"Every age embraces the vampire it needs."
Our Vampires, Ourselves by Nina Auerbach

Adam (Tom Hiddleston) and Eve (Tilda Swinton) have been in love with each other for centuries. They share a rich stew of memories and have encountered some of the finest minds of humankind. One of the many things that make this couple so enchanting is the expression of their romantic love for each other. Does it take hundreds of years to become so comfortable with each other in the flesh?

They have been living far away from each other in separate cities. Adam is a recluse who has hunkered down in a deserted slum of Detroit, Michigan, where he composes music and thrives on isolation. When Eve Facetimes him on her iPhone and senses that he is depressed and not doing well, she immediately packs her favorite books in all languages and leaves her home in Tangiers. Her best friend there is another vampire, Marlowe (John Hurt) who in the seventeenth century wrote the plays that were attributed to William Shakespeare. He supplies Eve with the bottles of purified blood that she pours into a cocktail glass and drinks to fully revive herself.

United again in Detroit, Adam and Eve are very pleased to be into one another's arms again. He's upset about how the zombies (his name for humans) are treating the world to the point of contaminating their own blood and water; he's sick of their fear and lack of imagination. But she reminds him that they have seen such things before. They have weathered the storms of time and wars. Another connection between them is their love of old music.
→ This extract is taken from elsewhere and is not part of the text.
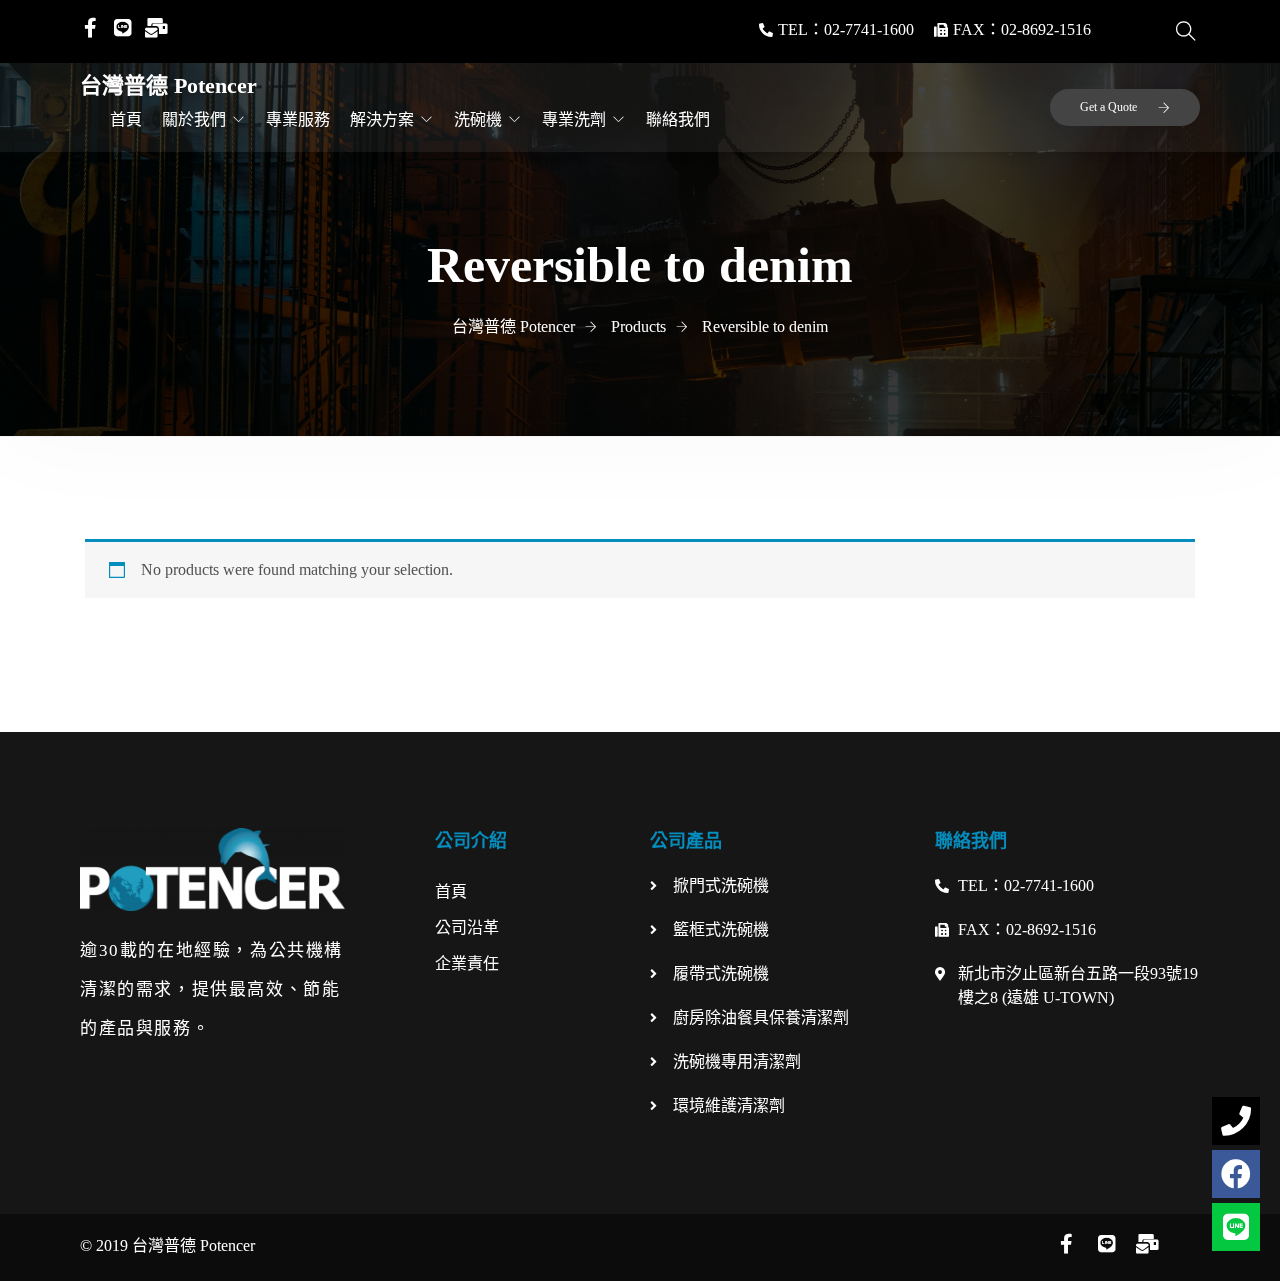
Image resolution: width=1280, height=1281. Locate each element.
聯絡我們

Adam proudly shows Eve a very valuable set of guitars he purchased from Ian (Anton Yelchin), a skilled dealer in rare goods who knows Adam as a gifted musician but not as a vampire.
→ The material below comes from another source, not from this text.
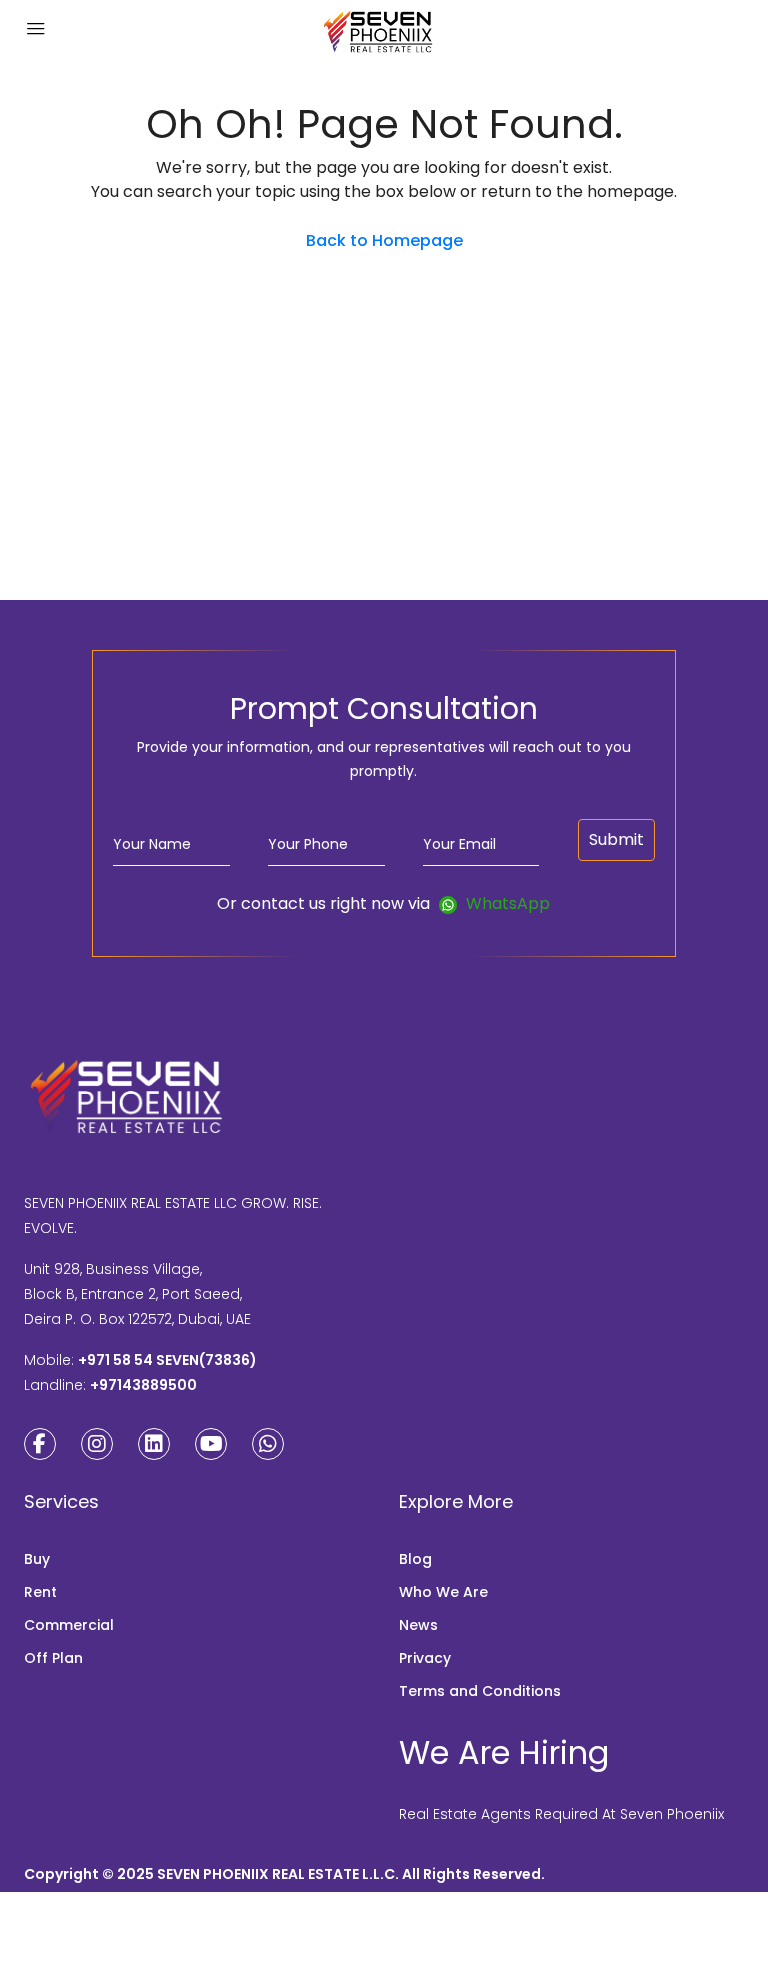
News (418, 1625)
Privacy (425, 1658)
Both Adam and Eve have had troubling dreams about her sister Ava (Mia Wasikowska) who arrives on cue from Los Angeles. The two lovers explain their intimate relationship in terms of Einstein's theory of entanglement whereby even when they are far apart from each other, the connection between them is maintained. Ava, on the other hand, is a lonely, selfish, and thoughtless vampire who desperately wants easy access to their blood stash. When she breaks all the rules Adam has explained to her, she is kicked out and told to go back home to Los Angeles.
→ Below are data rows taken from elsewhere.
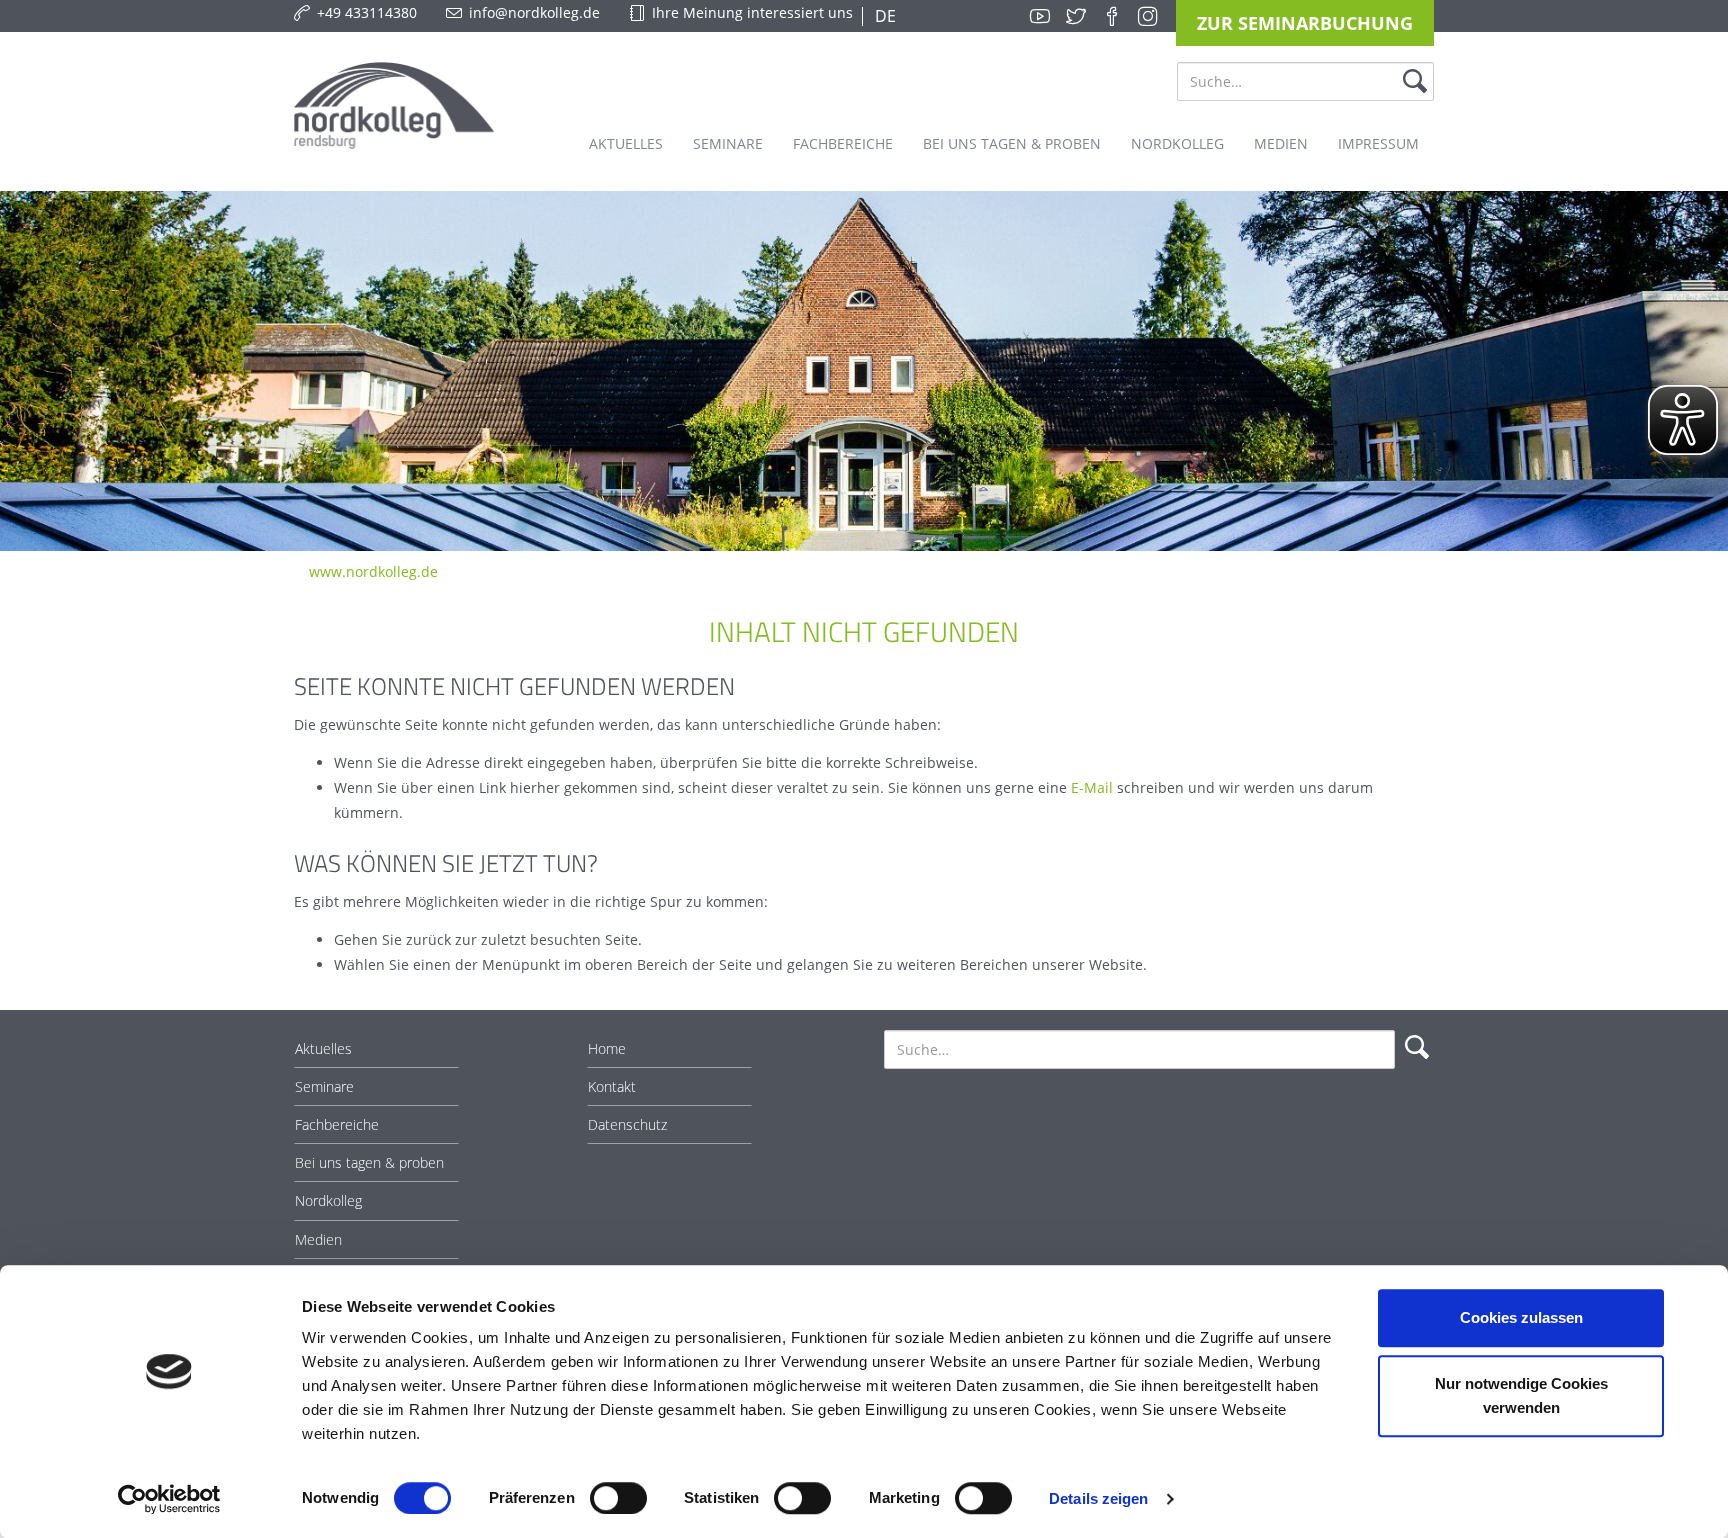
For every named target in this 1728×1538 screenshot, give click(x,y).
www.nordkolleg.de (373, 571)
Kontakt (612, 1086)
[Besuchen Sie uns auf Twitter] (1076, 16)
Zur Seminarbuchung (1305, 23)
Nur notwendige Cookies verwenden (1521, 1395)
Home (607, 1048)
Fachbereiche (337, 1124)
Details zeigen (1098, 1498)
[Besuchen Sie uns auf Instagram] (1148, 16)
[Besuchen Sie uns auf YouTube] (1040, 16)
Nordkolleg (328, 1200)
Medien (318, 1239)
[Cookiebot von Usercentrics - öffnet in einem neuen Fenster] (169, 1499)
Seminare (324, 1086)
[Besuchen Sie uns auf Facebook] (1112, 16)
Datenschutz (627, 1124)
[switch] (618, 1498)
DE (883, 16)
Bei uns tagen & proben (369, 1162)
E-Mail (1092, 787)
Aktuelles (323, 1048)
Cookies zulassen (1521, 1317)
Writer and director Jim Jarmusch (Broken Flowers, The Limits of Control) has been nurturing Only Lovers Left Alive for seven years, and it shows the kind of creativity and perseverance that qualifies it to be on our early list as one of the Most Spiritually Literate Films of 2014. Jarmusch touches our hearts with the love between Adam and Eve. We savor the beauty that Adam has found in the slums of Detroit. We are touched by their care and concern for Marlowe. We enjoy the wise observations revealing the gap between masculine and feminine perceptions of the world — whereas Adam grumbles about the follies, the arrogance, and the stupidity of the Zombies, Eve swoons over the delights of nature, the conviviality of acts of kindness, and the joy of music and dancing.

By the end of the film, we find ourselves enchanted by this wise, witty, and romantic couple. We wish them well as they seek to flourish in an increasingly toxic world.


Special features on the DVD include Traveling at night with Jim Jarmusch; deleted and extended scenes; and the Yasmine Hamdan "Hal" music video.